New Challenges for Teacher Preparation
If higher education is going to be the partner that P-12 schools need, we cannot present teaching as a theoretical experience. Teacher preparation must be seen as part of the delivery of student achievement. Preparation programs must take the lead in building and sustaining a climate that makes this possible.

E. Sutton Flynt, director of teacher education and professor of literacy at the University of Memphis, said not all faculty members were ready for the changes brought on by performance-based assessment when the School of Education moved in that direction four years ago. But support grew as faculty saw more portfolios and candidate videos and learned where candidates did not perform well. Even though edTPA, the performance assessment now used by the university, is not a state requirement in Tennessee, University of Memphis teacher candidates must pass a national cut score for program completion.

“We’ve added a course in student assessment, which was a weakness that edTPA revealed to us. We’ve also gotten rid of a lot of theory and are closer to the ground with what it takes to work in a real school setting,” he says. “Some faculty are taking the lead. They are vested in what it really means to teach children today.”

Managing the teacher candidates’ resident year looks a lot different as well. Rather than a shotgun approach to placing a candidate in any school that wants one, Flynt says the candidates are clustered in schools so that his staff can do a better job supporting the candidates and host schools—though he has capped the number of candidates at any one school at 20. This year, the program placed 145 candidates in nine schools.

◆ **EXERCISE INSTRUCTIONS**
Reproduce the passage on new challenges for teacher preparation word for word, from its heading to its final sentence. The data that follow were taken from a separate source.

◆ **INPUT DATA**
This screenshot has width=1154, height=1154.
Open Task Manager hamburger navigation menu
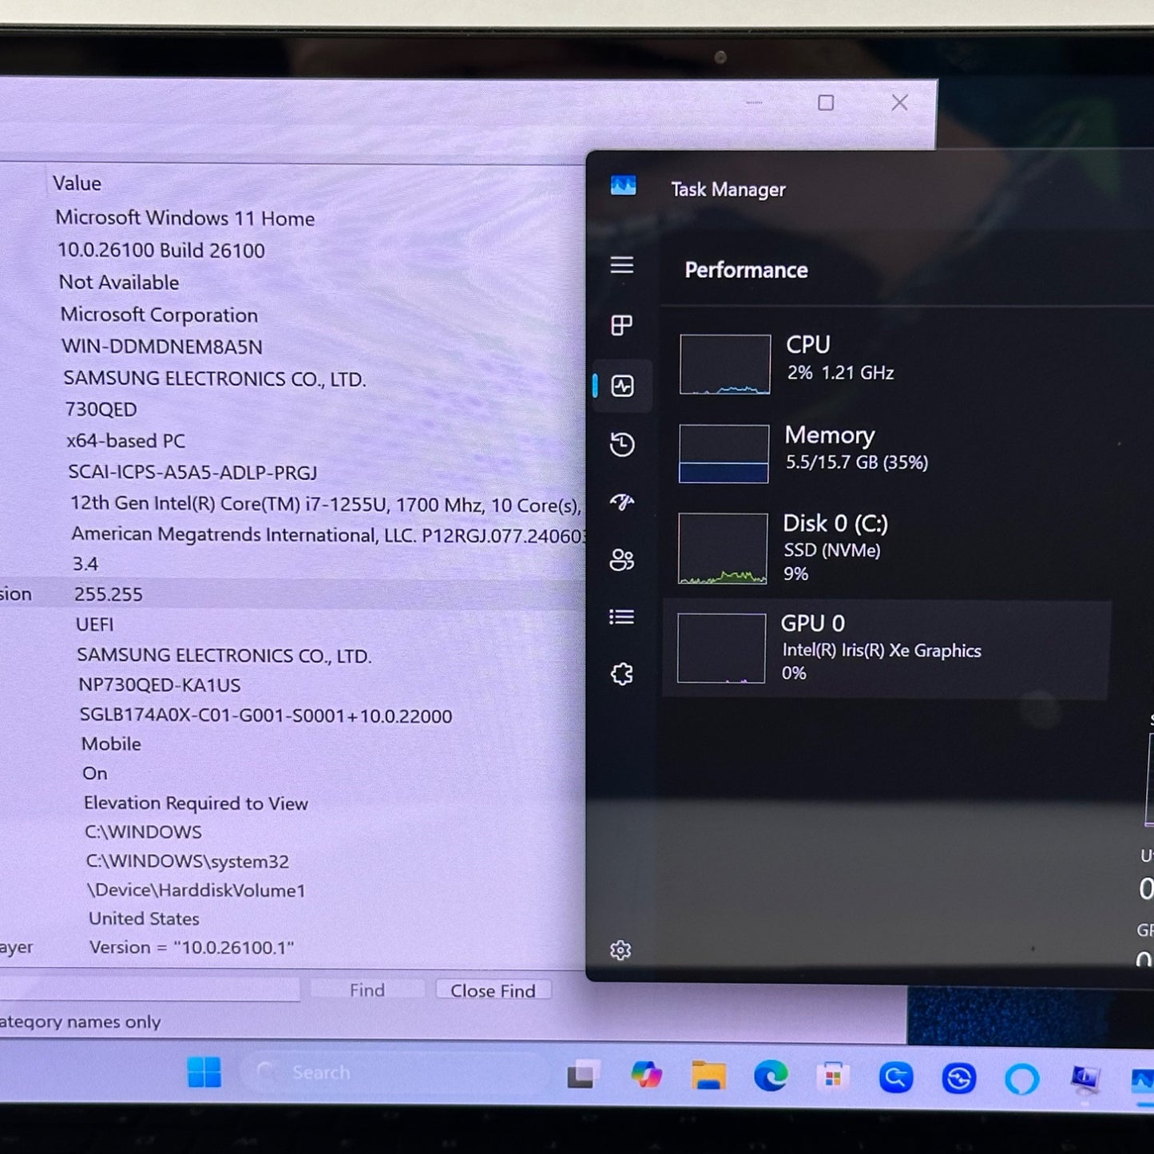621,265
...
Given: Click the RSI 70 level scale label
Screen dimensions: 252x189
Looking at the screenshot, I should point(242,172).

◆ **RESPONSE**
New Challenges for Teacher Preparation
If higher education is going to be the partner that P-12 schools need, we cannot present teaching as a theoretical experience. Teacher preparation must be seen as part of the delivery of student achievement. Preparation programs must take the lead in building and sustaining a climate that makes this possible.

E. Sutton Flynt, director of teacher education and professor of literacy at the University of Memphis, said not all faculty members were ready for the changes brought on by performance-based assessment when the School of Education moved in that direction four years ago. But support grew as faculty saw more portfolios and candidate videos and learned where candidates did not perform well. Even though edTPA, the performance assessment now used by the university, is not a state requirement in Tennessee, University of Memphis teacher candidates must pass a national cut score for program completion.

“We’ve added a course in student assessment, which was a weakness that edTPA revealed to us. We’ve also gotten rid of a lot of theory and are closer to the ground with what it takes to work in a real school setting,” he says. “Some faculty are taking the lead. They are vested in what it really means to teach children today.”

Managing the teacher candidates’ resident year looks a lot different as well. Rather than a shotgun approach to placing a candidate in any school that wants one, Flynt says the candidates are clustered in schools so that his staff can do a better job supporting the candidates and host schools—though he has capped the number of candidates at any one school at 20. This year, the program placed 145 candidates in nine schools.